The folks at Bound4Life have profiled one story of a little girl who thanked a rally of 15,000 people for their prayers, which saved her from abortion. here, 40 Days for Life leader David Bereit is talking about the effectiveness of prayer and the 40 Days campaigns:
In our work, unlike in pregnancy care centers, we rarely get to directly meet the lives saved. Bryan and Matt, you hear stories – I’ve heard lots of these testimonies, but I’ve only met five of the 10,000 children saved by 40 Days for Life campaigns (that we know of). Each of them were years apart, each was at a time when I needed that affirmation this is making an impact.

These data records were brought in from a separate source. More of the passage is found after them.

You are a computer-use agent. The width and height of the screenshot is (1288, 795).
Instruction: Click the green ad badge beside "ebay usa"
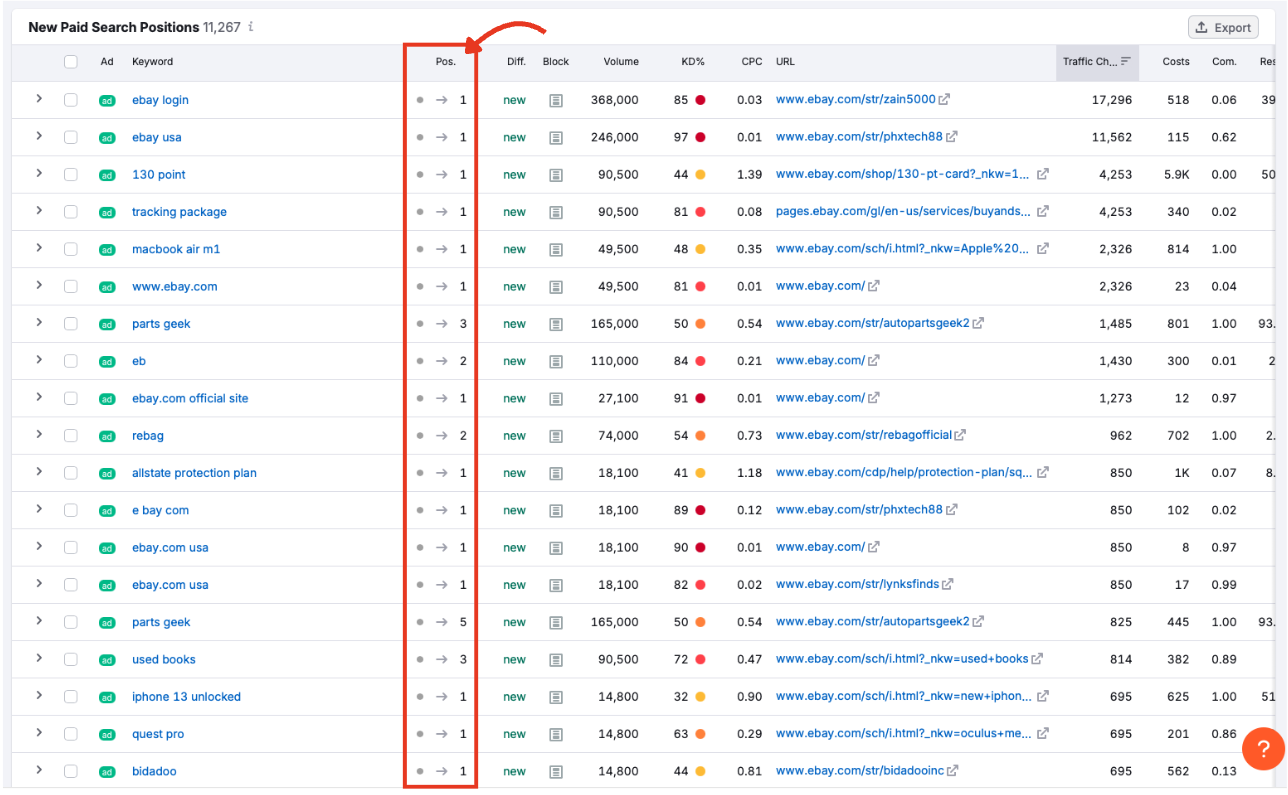(106, 137)
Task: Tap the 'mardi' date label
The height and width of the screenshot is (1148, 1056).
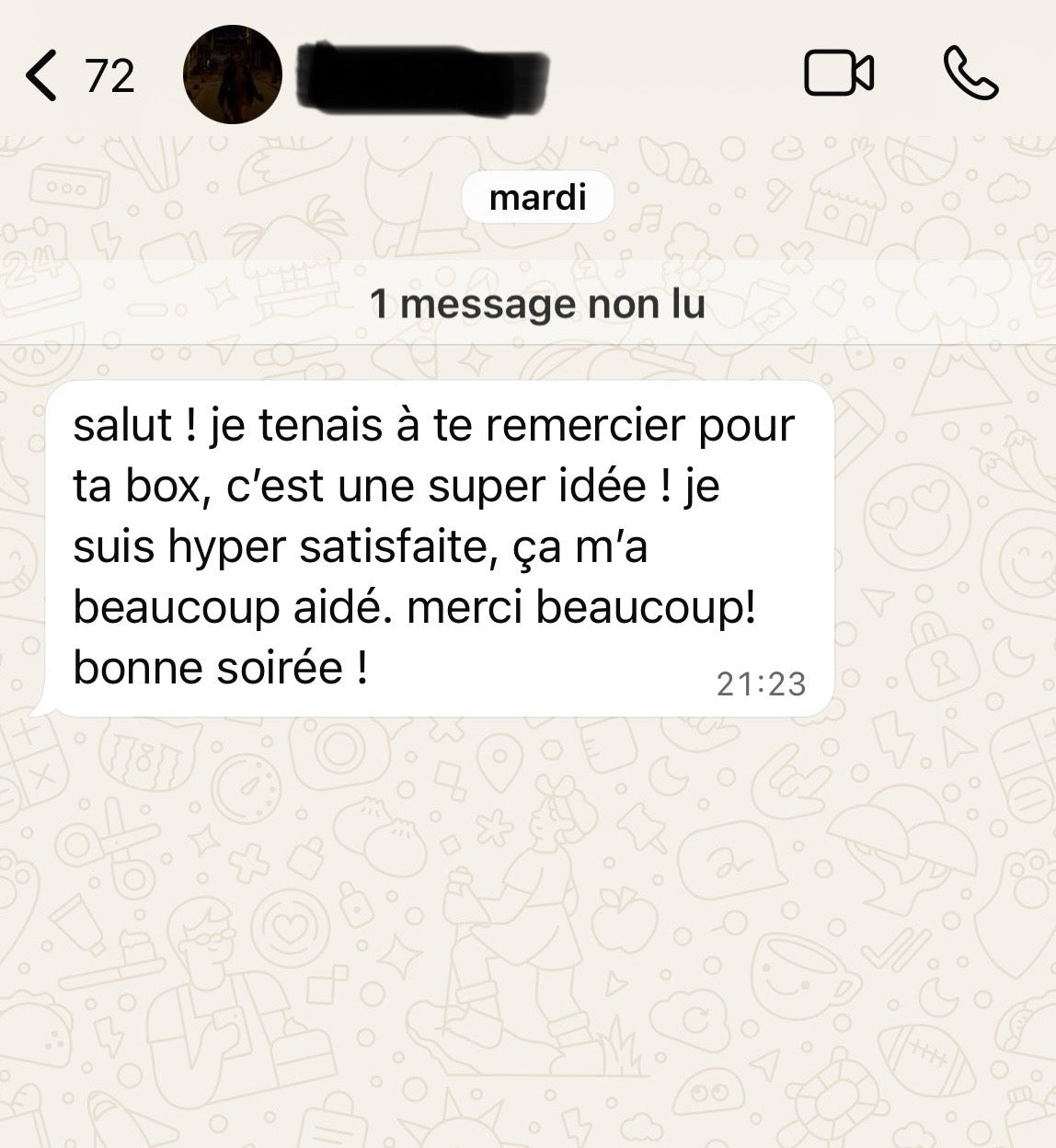Action: click(x=537, y=197)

To be able to see that child means so much. I was recently in Los Angeles, where I saw a four year-old girl. I first met her when she was a baby, and now I got to introduce her to 15,000 people at OneLifeLA. She was wearing a shirt that said Your Prayers Saved Me. Her mom is now engaged to the girl’s dad because this beautiful girl Leah has brought so much joy to their lives.
Seeing the positive fruit of people’s prayers, of what God can do, and also continually allowing our hearts to be broken – those two things keep me engaged with the individual and the need.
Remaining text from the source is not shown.